Text shown >>
England came to town and played at St Mary‘s for the first time since 2002 with a home game against Kosovo. Kosovo were supposed to be the minnows of the group and so this was a game that was scheduled away from Wembley but as it turns out the rest of the group is abysmally shit and Kosovo are actually the closest team to England in the group.  The game itself was like watching and under 11‘s game with a goal every few minutes, ending up as it did 5-3 to England. England are a strange side right now. The forward line is as good as anybody’s is with Kane, Stirling and Sancho but the midfield three, the back four and the goalkeeper all have massive room for improvement.  It’s better than it used to be but you still have this ridiculous scenario where it matters more who you play for rather than how you play or what you’ve actually done. James Maddison being both behind Ross Barkley it was never really done anything since he was a promising youngster and Mason Mount who has played a whole four games to Chelsea, really sucks. The irony is that Leicester will probably finish above Chelsea this year.

Dataset content >>
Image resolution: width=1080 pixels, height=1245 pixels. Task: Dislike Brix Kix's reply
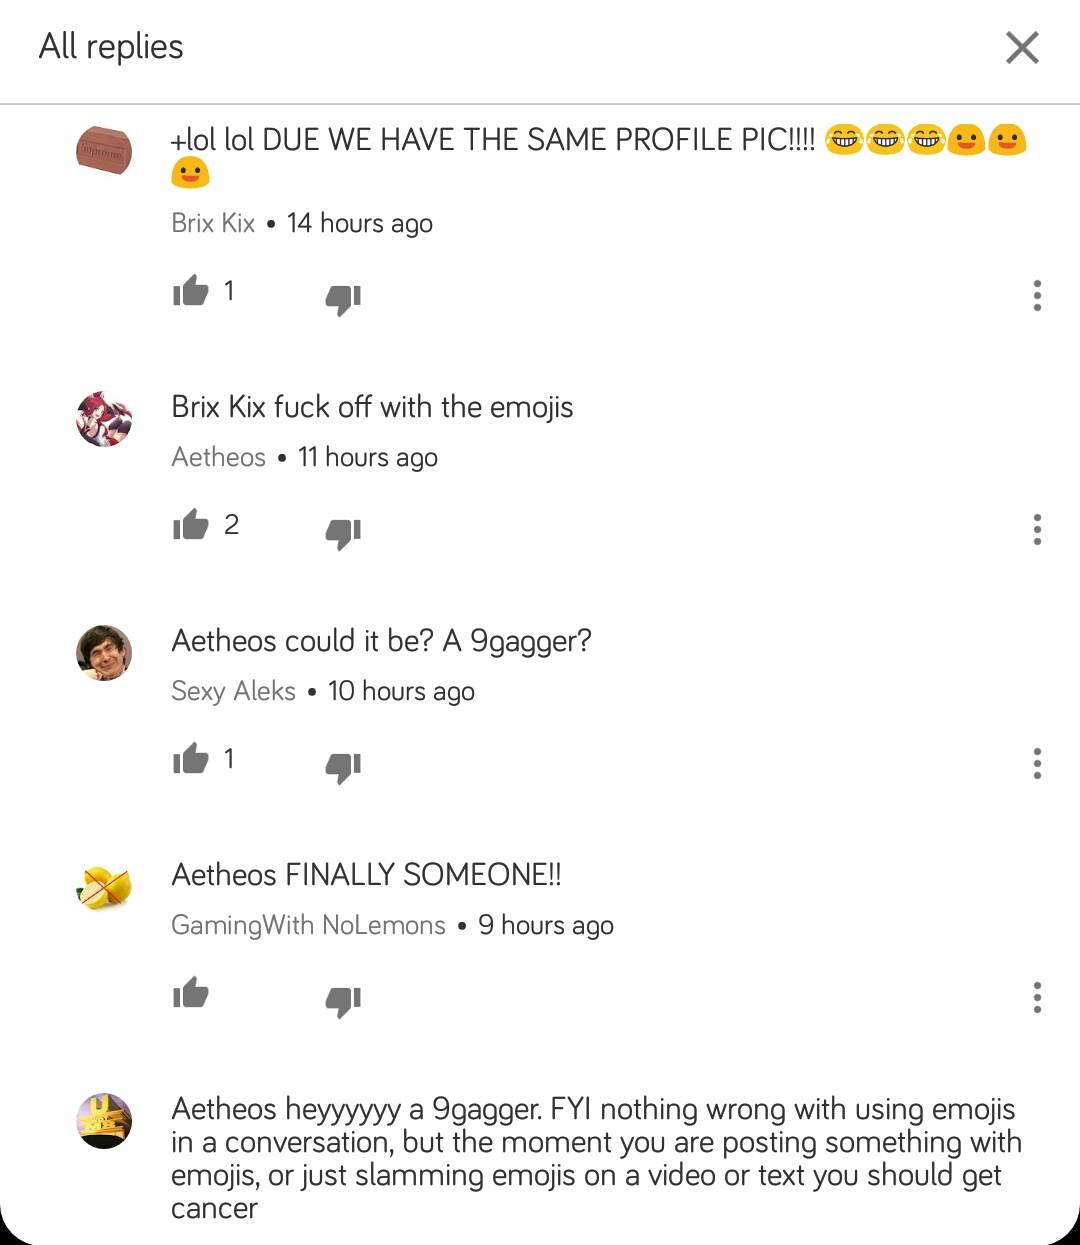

Exercise task 1 >> Put this sentence from the England–Kosovo match text into Spanish: "The irony is that Leicester will probably finish above Chelsea this year."
Exercise task 2 >> Extend the text about England's match against Kosovo, picking up after its final sentence.
The listing has no connection to the text about England's match against Kosovo.

Right answer 1 >> La ironía es que el Leicester probablemente terminará por encima del Chelsea este año.

Right answer 2 >>
The England game was an opportunity for a certain celebrity Portsmouth fan to get himself some column inches. As you are no doubt aware, John Westwood turned up in his Pompey gear and was not allowed in. He then made a big play of the fact that he was a victim. It’s amazing how many news outlets just bought this without questioning why you’d wear club colours to an England game especially when said England game was going to be played in a place where wearing those club colours would be inflammatory? Would you get any Saints fans turning up in Saints gear to a representative game at Fratton Park? I really don’t think so and would it make the news if they weren’t a ‘famous’ fan?  Of course it wouldn’t and everyone knows this so why do the media lap it up, especially that arch arsehole Neil Allen of the Portsmouth News. No one seem to want to mention the fact that he pissed all over the seats the last time he was in St Mary’s as well – that’s Westwood, not Neil Allen.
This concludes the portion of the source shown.